Many children with PDA may become so anxious about social situations combined with the associated demand of going out that they become completely housebound. This can be especially worrying for parents to deal with and may be deeply distressing and frustrating for the individual themselves
There may be many reasons behind this inability to leave the home and, in some cases, these reasons may all be intrinsically linked with each other.
The reasons behind the social anxiety and subsequent social isolation may be due to some or all of the reasons stated below.
- Something may have happened to cause them to have a deep fear of the outside world. In the case of my daughter, going out became noticeably more difficult for her following being restrained at school during a meltdown. This led to flashbacks and panic attacks within the home. The event and the humiliation that she felt had simply traumatised her.
- Leaving the home is, after all, a demand that they may not be able to comply with no matter how much they may want to.
- Maturing years and self awareness may mean that the individual does not want to experience a meltdown in public and in full view of others. Therefore it becomes safer and easier to not place themselves in that situation in the first place.
- The outside world and what may happen while they are out of the safe confines of home is the unknown, totally unpredictable and outside of their control.

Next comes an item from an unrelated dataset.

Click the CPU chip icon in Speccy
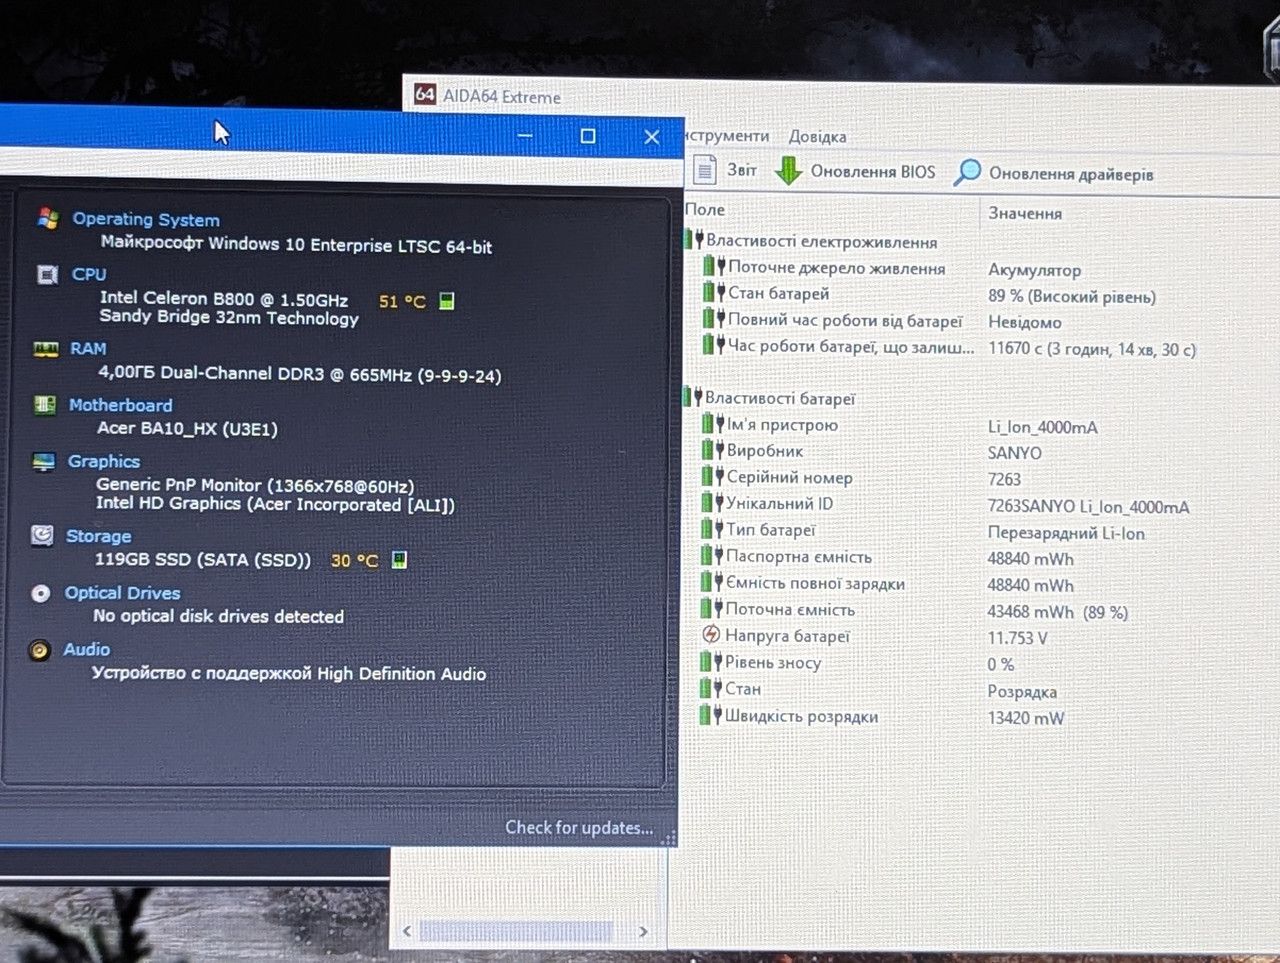Image resolution: width=1280 pixels, height=963 pixels. tap(46, 274)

So what can you do if your child has become a complete recluse and no longer leaves the home. Well, in some cases, it may be that the child just needs a complete period of demand detox in order to restore and replenish emotional strength. Therefore, in some instances facilitating a demand free environment and not pushing or continually trying to tempt the individual outside may be the best short term option.

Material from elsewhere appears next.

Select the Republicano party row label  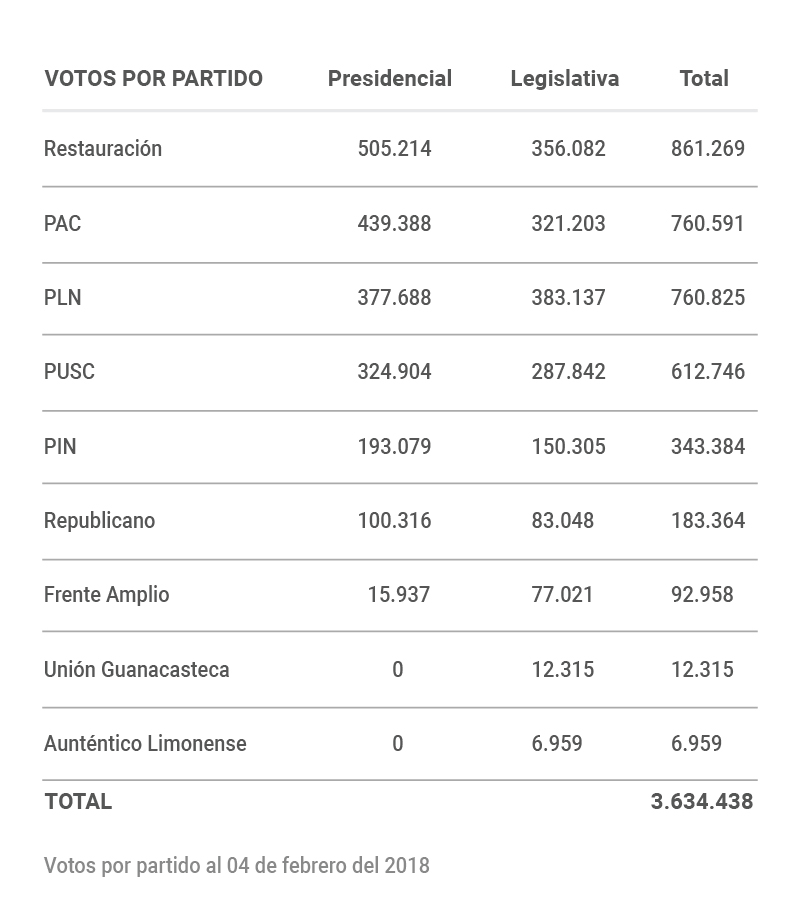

Once the individual begins to show signs of emotional recovery and appears more relaxed and less anxious you may be able to begin very small and tentative steps to help them access the outside world in very small bite size chunks.
- It may be helpful to encourage them to just step outside the front door for a few minutes and then to return to the house. They need to gain the confidence that nothing bad is going to happen to them.
- Next you may be able to build on this and make it to the car for a short car journey with their favourite music on.
- You may be able to build on this and encourage a visit to the cinema or to the local shop. Try to pick times that are not busy so that they don’t become overwhelmed from either a social or sensory aspect.
- Always provide the safety net of letting the individual know that they can come home as soon as they begin to feel anxious or want to.
- If a trip is successful you can repeat this several times over which will increase the individuals confidence in being able to successfully access these events without undue stress due to the event becoming predictable.
- As confidence grows and the huge fear of the outside world begins to subside you may be able to assist them to gradually branch out into more areas.
- Hopefully you will eventually find yourself in the situation of having a child that is able to access regular but familiar and predictable events.
Sometimes, even after a period of successful integration in the outside world, there may be setbacks when the individual reverts to isolation within the home. It may just be that the individual simply requires some recuperation time. Try to facilitate this because it may be that as the individual recovers he/she is able to pick up where they left off.
My daughter has gone from being a complete and total recluse to now managing quite a lot of events outside of the home. Very often though, she does require periods of recovery which can vary in duration. As with so many aspects of PDA it is about facilitating things when the individual is able to cope and then pulling back when their anxieties are high or when they need to have down time.